But he adds that the cost of the undertaking will mean it will have to be another international effort along the lines of the Space Station.
That project is, as most readers know, not not scheduled to be completed for another 2+ years. Do Europe and the U.S., which has provided more funding for the project than any other country, have the stomach for another large, high-risk project with uncertain returns?

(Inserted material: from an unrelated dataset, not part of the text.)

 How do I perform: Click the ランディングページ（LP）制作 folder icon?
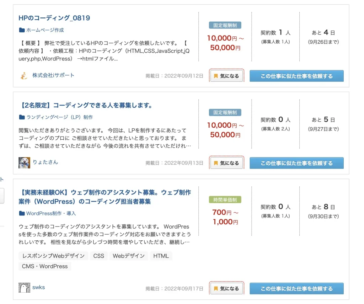coord(22,117)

Space stations and solar arrays are the stuff of scientists’ – and many libertarians’ – dreams. Writing about this last, Kay Hymowitz had this to say in the WSJ:
Libertarians come in many flavors, of course, but they share certain enthusiasms beyond free-market economics. They are often great consumers of science fiction, with an avid interest in space travel. And they have an almost unlimited enthusiasm for biotechnology, especially for advances that might allow us to manipulate our natures and extend our lives. Taken together, these elements constitute what might be called the libertarian dream–the dream of shaping your own meaning, liberated from family, from the past, from tradition, from biology, and perhaps even from the earth itself.
At the risk of being branded with the “l” word, I have to say that I’m all for the project.

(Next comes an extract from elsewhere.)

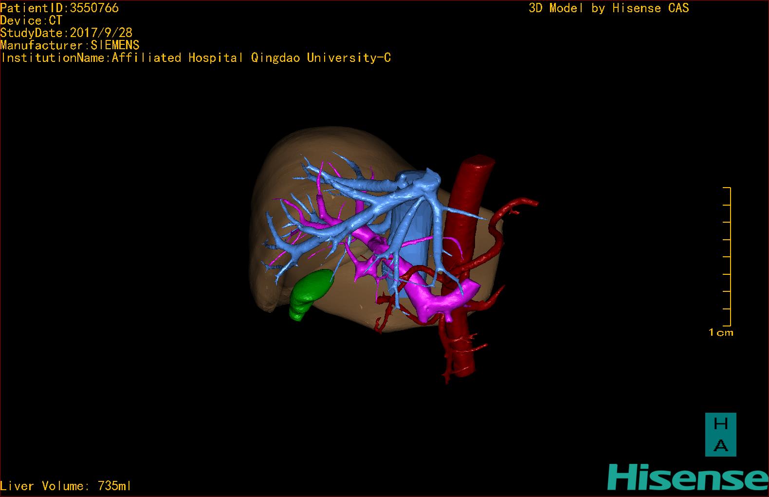This screenshot has width=769, height=497.
Task: Click the InstitutionName label text
Action: click(x=55, y=58)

The U.S.’s contribution to the ISS will be about $35B by the time it is finished (not counting the maintenance costs over its estimated 8 year life-span). That’s a mere drop in the bucket for a House that just passed a $516B budget bill that includes over $7B in pork/earmarks.
According to scientists, the solar array is doable. Robert Laine from EADS Astrium, the Anglo-French space company says:
“It’s a matter of developing the technology to make the solar panels cheaper, to send them into the sky and have the energy conversion to microwaves or optical lasers which then beam the energy down to Earth.

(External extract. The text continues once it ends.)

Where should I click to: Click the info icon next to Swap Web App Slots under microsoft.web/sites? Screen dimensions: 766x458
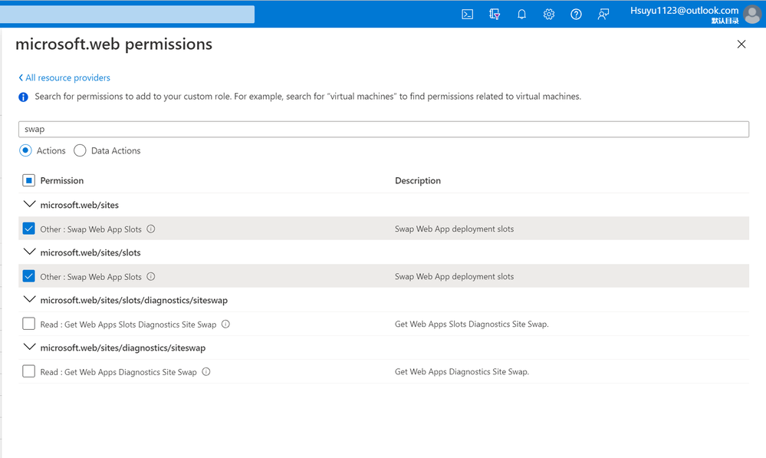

“All of that is demonstrated to be technically feasible. Again it’s a matter of economics”.
It’s unclear whether a solar array project would play a meaningful role in the effort to make western nations more energy independent or not. Yet what is obvious is that we need to seed a hundred or a thousand or ten thousand different ideas in order to ensure that we make the advances that we must make.
One thing is certain: There’s no mystery as to where continuing to depend on Saudi Arabia, et al, will lead us.